Hardware is expensive; cloud bills are recurring. Efficient resource management isn't just about speed—it's about profitability. Squeezing 20% more performance out of your existing servers is equivalent to getting a 20% discount on your infrastructure bill.
Identifying Bottlenecks
You can't fix what you don't see.
- CPU Bound? Top/Htop shows high user %? Optimize code, use caching, or offload background jobs.
- Memory Bound? Swap usage increasing? Tune application memory limits or hunt for memory leaks.
- I/O Bound? High iowait? Upgrade storage or optimize database queries to read less data.
Tuning the Kernel (Sysctl)
Linux defaults are generic. For high-traffic servers, they are often too conservative.

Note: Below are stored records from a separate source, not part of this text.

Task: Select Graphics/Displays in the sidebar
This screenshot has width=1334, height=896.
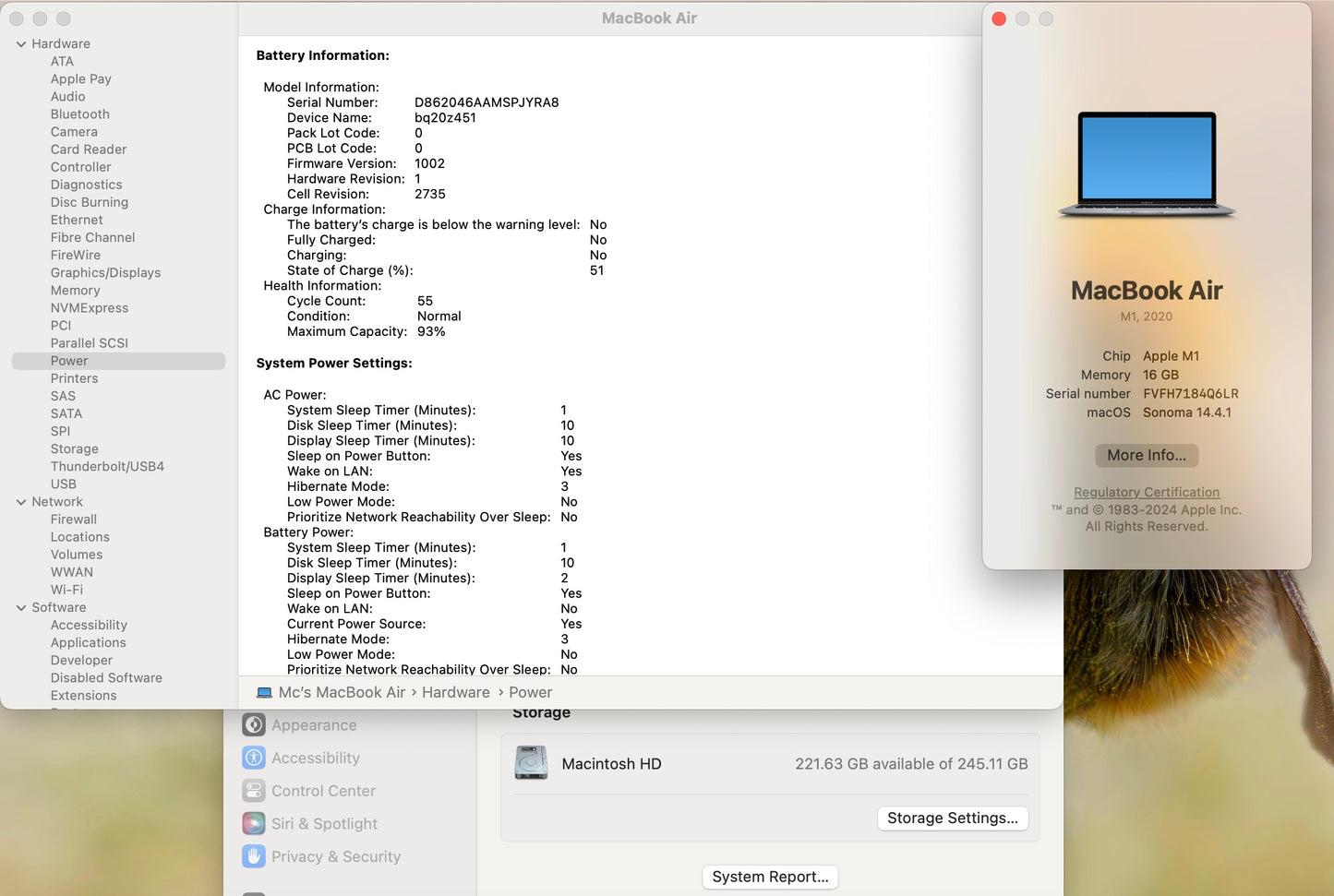Action: pos(105,272)
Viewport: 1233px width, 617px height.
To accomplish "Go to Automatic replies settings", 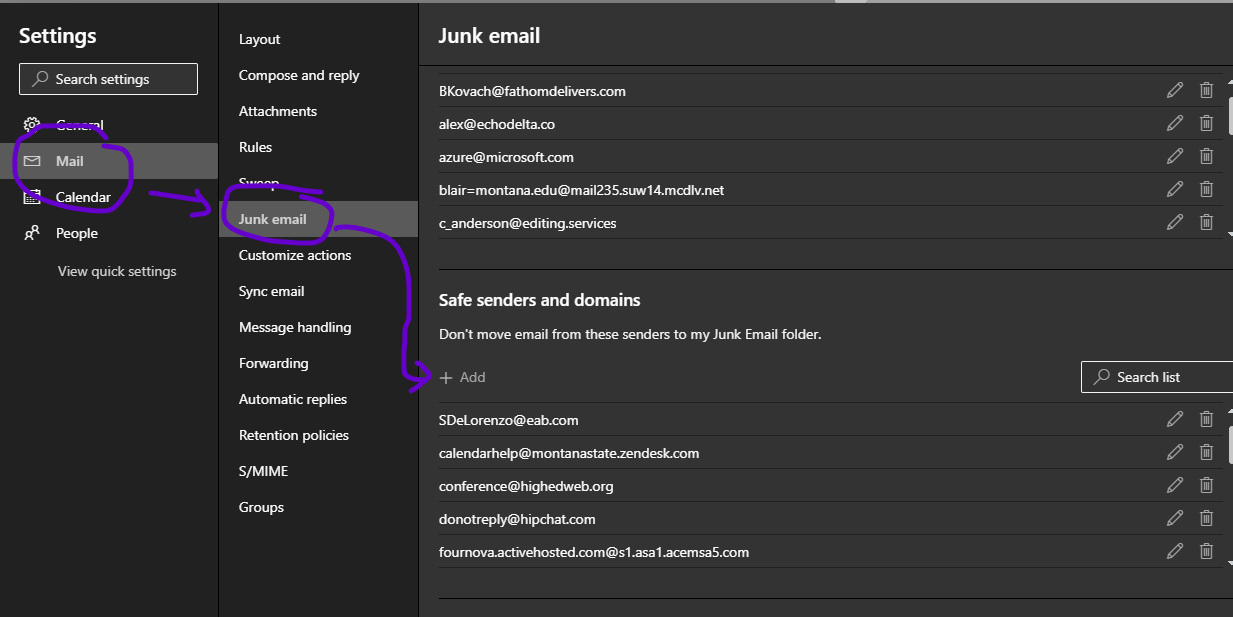I will click(x=292, y=399).
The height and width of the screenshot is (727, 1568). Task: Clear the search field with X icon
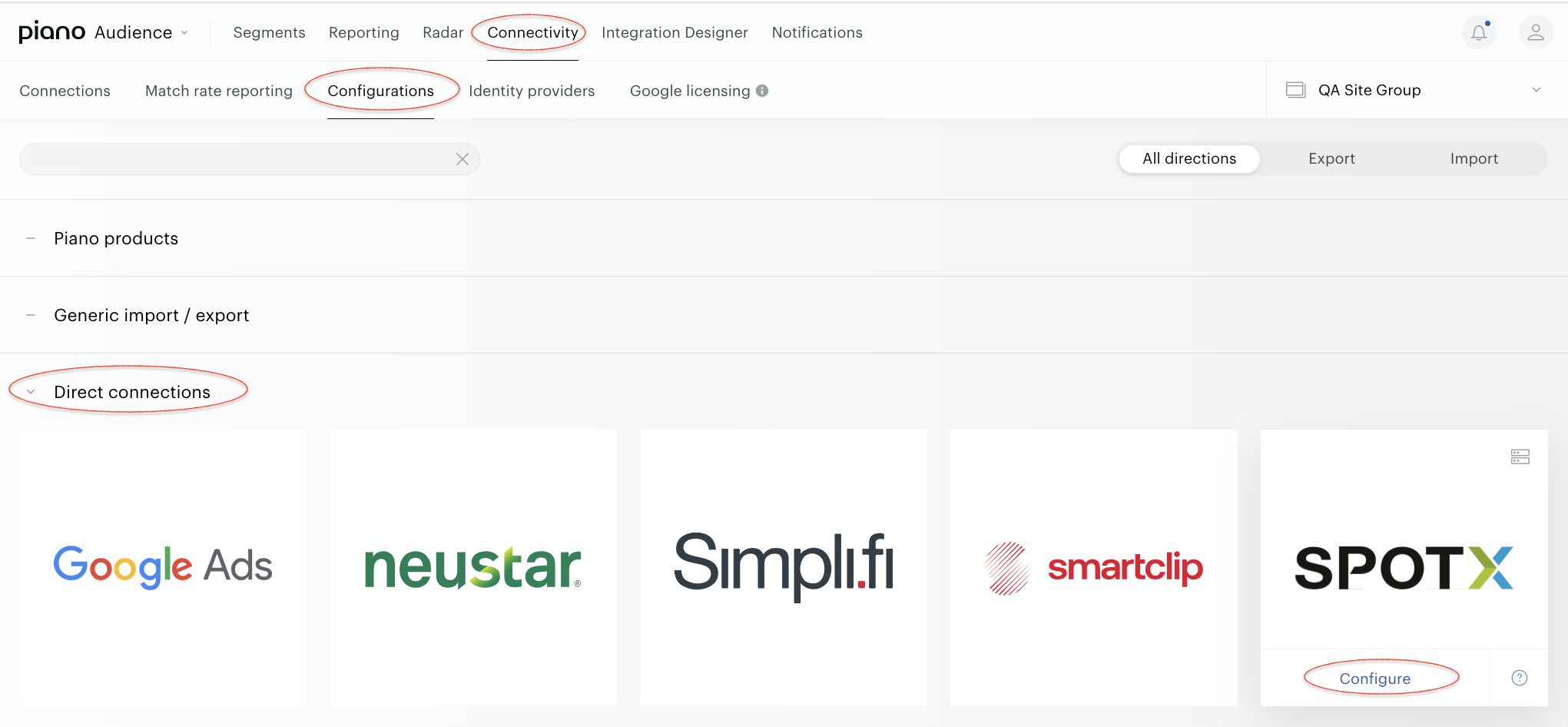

- Increase open file limits (
ulimit -n) for web servers handling thousands of concurrent connections. - Tune TCP stack parameters (
net.ipv4.tcp_tw_reuse) to handle connection churning efficiently. - Adjust Swappiness (
vm.swappiness) to tell Linux to avoid using slow swap space unless absolutely necessary (set to 10 or 1 for servers).
Caching is King
The fastest request is the one you don't process.
- Application Caching: Use Redis or Memcached to store frequent database query results. Reading from RAM is nanoseconds; reading from disk is milliseconds.
- OpCode Caching: Ensure PHP Opcache is enabled and sized correctly so code doesn't re-compile on every request.
- HTTP Caching: Configure Nginx/Varnish to serve static assets and cacheable pages directly, bypassing the application server entirely.
Process Management
Don't over-provision worker processes. If you have 4 CPU cores, configuring 100 PHP-FPM workers just causes context switching overhead. Tune worker counts to match available CPU resources for maximum throughput.